24. It is stated that the petitioner has sought reference of all disputes between itself and the respondent to arbitration and not just claims pertaining to damages post October 15, 2018. However, it is averred that if this Court comes to the conclusion that only claims arising after October 15, 2018 are capable of being referred to arbitration, then such claims be so referred. In this regard, a reference is made to the judgment of a Coordinate Bench of this Court in the case of Bharat Petroresources Limited v. JSW Ispat Special Products Limited, 2002 SCC OnLine Del 443, wherein claims that arose after the Insolvency Commencement Date were referred to arbitration.

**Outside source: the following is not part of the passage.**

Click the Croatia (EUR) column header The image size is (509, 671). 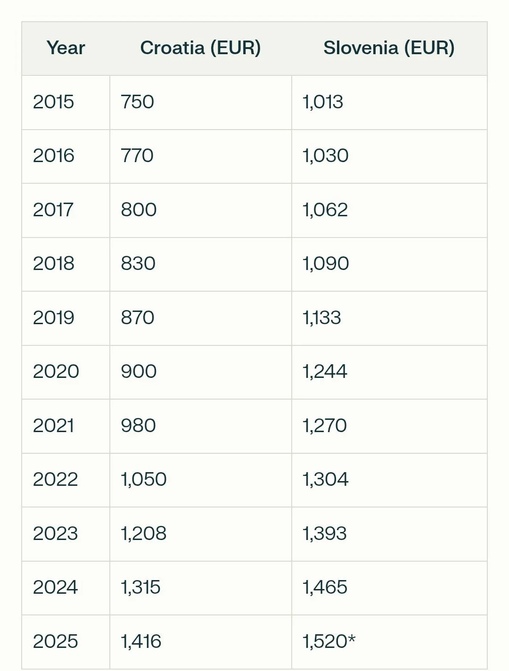(x=200, y=48)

25. It is also stated that the table contained in the supplementary affidavit filed by the respondent (reproduced above) is misleading inasmuch as the same only selectively compares claims raised in the notice invoking arbitration with those filed with the CMA. In fact, I find that a comparison of claims raised in the notice invoking arbitration and those submitted before the CMA has been filed by the petitioner in a tabular form which is reproduced as below:
1 Liquidated Damages 21.09 21.09 2 Cost of Descoping 68.03 47.10 3 Prolongation Cost on Account of Extended Services by Consultants
30.92 36.36
12.86 -
17.94 17.94
1.47 1.45
2.31 _
185.48 40.55
12 Legal Cost To be quantified _ Total 607.04 381.49 It is the case of the petitioner that the above would conclusively show that the averment of the respondent that substantially all claims are overlapping is erroneous and misleading. SUBMISSIONS:
26. Mr. Rajiv Nayar, learned Senior Counsel appearing for the petitioner has stated that there are three main issues which arise for consideration in the present petition which are as under:
(i) Whether the NCLAT being a statutory Tribunal over which this Court has supervisory jurisdiction can pass orders in relation to proceedings which are filed and can only be filed before this Court.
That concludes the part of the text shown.